# WORK TASK
Given the records below, pull every line with the word "computer" into the answer.

# TASK DATA

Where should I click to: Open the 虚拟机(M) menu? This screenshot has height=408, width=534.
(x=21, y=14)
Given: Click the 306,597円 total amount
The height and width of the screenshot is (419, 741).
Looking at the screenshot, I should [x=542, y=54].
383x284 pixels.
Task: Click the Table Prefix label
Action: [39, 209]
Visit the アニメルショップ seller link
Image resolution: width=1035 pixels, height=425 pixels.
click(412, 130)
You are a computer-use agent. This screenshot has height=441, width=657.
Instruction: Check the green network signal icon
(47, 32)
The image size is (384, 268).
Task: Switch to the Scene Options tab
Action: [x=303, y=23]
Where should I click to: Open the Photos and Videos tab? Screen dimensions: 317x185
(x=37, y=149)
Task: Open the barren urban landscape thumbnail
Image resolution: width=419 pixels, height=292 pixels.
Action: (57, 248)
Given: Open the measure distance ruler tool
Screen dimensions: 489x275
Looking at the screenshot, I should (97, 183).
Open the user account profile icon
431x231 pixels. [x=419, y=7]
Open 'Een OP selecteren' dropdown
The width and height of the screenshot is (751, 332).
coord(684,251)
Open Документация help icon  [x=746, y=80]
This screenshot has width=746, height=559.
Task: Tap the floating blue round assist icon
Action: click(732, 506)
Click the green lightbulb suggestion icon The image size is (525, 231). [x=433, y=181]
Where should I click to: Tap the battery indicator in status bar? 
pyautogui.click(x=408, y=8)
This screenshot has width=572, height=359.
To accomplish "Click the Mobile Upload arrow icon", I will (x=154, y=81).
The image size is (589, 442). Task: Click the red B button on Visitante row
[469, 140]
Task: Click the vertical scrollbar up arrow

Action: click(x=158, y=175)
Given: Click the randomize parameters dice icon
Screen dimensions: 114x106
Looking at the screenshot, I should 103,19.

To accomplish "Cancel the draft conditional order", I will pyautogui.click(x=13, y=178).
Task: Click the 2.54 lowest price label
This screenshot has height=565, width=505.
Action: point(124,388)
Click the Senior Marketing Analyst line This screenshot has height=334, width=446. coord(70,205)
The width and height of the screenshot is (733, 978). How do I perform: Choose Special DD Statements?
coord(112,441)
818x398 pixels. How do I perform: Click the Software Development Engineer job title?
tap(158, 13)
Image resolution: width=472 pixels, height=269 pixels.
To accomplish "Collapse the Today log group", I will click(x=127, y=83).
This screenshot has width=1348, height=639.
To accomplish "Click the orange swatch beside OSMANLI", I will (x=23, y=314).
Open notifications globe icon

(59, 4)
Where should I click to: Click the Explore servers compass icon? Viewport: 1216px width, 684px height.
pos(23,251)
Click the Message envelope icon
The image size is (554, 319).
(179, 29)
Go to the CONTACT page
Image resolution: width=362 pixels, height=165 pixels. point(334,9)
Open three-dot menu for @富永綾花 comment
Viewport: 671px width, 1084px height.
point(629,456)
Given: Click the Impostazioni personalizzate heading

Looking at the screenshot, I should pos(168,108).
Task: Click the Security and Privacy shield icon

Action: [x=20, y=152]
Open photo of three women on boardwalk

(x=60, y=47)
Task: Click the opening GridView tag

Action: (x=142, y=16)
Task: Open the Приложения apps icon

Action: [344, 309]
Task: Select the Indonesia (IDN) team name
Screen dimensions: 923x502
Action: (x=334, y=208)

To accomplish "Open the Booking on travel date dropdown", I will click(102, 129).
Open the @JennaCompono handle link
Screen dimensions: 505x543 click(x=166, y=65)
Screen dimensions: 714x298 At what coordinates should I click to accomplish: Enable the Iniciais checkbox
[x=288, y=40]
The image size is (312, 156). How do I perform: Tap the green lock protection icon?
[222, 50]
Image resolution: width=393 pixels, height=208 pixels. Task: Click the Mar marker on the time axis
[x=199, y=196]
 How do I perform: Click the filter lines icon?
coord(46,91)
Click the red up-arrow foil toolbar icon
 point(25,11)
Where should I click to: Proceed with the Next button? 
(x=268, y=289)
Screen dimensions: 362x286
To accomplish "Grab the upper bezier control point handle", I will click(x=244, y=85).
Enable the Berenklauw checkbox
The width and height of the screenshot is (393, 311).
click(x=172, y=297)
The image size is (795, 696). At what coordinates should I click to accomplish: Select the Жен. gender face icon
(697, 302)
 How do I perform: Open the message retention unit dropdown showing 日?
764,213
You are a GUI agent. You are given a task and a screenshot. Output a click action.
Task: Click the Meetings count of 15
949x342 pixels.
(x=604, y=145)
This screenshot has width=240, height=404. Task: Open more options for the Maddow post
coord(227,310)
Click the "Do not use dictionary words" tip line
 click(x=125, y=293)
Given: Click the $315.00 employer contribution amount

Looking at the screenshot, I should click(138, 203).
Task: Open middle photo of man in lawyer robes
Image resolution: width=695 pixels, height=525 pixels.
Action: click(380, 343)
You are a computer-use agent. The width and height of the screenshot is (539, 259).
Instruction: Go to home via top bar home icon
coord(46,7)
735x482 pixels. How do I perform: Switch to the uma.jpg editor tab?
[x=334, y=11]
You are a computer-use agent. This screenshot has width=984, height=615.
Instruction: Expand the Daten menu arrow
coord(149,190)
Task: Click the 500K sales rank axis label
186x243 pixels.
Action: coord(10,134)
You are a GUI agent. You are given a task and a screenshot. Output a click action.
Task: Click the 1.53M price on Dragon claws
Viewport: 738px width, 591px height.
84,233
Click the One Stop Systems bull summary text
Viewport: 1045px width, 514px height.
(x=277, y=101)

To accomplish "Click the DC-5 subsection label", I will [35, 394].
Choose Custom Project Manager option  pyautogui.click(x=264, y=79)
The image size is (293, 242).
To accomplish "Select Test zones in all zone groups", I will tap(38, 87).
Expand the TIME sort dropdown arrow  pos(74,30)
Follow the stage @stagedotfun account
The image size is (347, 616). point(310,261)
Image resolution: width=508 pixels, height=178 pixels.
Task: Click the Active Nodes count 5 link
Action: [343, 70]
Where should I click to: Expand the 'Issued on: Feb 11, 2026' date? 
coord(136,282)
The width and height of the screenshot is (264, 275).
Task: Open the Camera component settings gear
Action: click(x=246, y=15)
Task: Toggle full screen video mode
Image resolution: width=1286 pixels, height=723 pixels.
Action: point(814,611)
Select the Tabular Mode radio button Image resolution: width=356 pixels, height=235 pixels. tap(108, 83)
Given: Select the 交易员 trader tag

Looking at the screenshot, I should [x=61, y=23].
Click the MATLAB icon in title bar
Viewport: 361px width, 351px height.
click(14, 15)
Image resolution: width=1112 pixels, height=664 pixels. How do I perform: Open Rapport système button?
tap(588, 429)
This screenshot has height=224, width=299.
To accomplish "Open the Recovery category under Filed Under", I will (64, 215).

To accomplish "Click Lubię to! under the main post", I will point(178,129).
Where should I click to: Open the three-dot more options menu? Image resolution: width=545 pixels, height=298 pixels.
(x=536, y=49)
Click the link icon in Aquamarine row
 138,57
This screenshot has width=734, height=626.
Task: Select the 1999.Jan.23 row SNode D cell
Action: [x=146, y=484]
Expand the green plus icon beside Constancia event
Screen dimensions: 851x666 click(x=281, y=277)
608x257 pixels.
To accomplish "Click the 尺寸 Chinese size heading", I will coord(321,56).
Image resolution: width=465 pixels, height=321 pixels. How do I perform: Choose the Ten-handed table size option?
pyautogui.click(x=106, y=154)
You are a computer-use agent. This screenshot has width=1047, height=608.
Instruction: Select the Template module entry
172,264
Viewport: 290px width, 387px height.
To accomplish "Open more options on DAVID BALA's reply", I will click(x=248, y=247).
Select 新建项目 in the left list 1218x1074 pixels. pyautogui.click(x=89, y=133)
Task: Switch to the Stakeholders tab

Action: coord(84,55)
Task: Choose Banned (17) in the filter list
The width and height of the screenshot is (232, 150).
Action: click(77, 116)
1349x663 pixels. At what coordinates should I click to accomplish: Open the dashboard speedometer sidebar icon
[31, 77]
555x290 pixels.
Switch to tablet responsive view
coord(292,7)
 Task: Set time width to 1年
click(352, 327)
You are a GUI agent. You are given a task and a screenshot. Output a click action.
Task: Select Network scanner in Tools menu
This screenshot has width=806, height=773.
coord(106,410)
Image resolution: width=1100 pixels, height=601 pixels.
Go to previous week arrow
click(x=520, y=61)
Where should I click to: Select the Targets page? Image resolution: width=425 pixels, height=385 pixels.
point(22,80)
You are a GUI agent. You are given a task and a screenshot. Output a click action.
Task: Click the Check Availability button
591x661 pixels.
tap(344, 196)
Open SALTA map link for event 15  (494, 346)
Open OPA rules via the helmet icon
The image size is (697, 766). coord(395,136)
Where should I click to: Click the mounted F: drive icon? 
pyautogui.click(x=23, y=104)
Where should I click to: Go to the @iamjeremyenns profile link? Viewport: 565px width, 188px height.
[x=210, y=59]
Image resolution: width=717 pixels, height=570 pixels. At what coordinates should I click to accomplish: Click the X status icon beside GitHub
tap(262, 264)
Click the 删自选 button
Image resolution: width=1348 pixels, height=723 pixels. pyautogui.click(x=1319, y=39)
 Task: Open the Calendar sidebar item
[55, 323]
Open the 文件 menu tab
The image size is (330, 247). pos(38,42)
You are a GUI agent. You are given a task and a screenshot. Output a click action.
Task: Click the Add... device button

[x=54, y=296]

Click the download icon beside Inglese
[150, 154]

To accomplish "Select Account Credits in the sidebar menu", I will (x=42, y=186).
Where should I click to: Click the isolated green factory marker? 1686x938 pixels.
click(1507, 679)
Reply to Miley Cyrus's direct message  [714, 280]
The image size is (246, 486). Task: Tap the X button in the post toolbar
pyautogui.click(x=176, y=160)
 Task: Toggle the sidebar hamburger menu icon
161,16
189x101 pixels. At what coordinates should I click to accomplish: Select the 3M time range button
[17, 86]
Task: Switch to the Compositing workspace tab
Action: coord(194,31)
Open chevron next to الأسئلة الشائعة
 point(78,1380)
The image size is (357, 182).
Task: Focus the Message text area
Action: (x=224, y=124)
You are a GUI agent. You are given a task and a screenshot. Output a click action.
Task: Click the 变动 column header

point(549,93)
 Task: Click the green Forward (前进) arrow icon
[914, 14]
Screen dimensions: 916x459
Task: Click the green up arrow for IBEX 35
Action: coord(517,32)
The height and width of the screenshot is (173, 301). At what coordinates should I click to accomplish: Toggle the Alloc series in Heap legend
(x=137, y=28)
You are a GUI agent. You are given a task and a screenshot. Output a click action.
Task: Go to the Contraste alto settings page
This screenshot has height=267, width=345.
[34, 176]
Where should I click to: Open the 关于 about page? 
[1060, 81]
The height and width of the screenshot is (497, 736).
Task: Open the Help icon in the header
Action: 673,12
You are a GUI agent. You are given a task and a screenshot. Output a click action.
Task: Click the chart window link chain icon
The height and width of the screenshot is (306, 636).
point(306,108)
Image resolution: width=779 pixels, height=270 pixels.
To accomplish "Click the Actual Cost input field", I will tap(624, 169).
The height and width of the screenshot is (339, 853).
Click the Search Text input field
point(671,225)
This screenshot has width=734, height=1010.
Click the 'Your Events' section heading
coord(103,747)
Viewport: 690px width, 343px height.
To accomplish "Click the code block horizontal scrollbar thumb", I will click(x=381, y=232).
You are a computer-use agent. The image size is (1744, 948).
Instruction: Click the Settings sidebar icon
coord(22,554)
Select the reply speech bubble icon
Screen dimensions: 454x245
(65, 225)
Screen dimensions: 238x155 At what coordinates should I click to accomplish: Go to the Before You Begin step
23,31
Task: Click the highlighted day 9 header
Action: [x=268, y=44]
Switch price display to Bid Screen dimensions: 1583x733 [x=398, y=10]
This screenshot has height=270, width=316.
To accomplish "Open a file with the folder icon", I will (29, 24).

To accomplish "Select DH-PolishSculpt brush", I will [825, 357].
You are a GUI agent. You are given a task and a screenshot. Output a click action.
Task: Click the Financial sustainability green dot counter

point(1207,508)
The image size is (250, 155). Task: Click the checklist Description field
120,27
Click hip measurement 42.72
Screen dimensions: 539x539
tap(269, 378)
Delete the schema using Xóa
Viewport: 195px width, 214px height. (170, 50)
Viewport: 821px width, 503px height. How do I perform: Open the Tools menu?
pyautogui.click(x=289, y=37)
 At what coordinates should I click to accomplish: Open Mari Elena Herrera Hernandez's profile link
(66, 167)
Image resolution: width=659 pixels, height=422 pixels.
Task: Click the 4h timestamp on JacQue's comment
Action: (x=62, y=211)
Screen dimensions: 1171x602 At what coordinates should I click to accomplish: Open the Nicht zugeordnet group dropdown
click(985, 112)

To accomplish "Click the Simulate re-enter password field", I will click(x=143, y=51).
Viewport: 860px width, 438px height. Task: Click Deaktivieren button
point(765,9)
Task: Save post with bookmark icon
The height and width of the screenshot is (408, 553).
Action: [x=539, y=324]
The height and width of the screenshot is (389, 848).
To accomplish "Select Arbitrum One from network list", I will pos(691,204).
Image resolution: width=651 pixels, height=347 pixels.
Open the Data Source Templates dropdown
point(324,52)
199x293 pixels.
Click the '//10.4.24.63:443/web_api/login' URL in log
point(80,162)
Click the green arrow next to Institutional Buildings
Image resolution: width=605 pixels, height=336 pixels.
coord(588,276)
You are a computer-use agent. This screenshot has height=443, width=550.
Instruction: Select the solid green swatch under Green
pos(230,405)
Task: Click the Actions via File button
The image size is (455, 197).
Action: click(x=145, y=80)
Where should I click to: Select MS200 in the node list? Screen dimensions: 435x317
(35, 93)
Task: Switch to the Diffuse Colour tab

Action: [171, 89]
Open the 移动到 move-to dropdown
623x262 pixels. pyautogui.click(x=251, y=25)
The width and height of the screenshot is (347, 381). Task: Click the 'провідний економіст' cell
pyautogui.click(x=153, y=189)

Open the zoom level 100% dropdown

# WORKED SOLUTION
You are a computer-use agent. This screenshot has height=441, width=657.
You are a computer-use agent. The width and height of the screenshot is (539, 259).
You are a computer-use agent. This screenshot has width=984, height=615.
You are a computer-use agent. This screenshot has width=1047, height=608.
You are a computer-use agent. The image size is (1744, 948).
You are a computer-use agent. This screenshot has height=443, width=550.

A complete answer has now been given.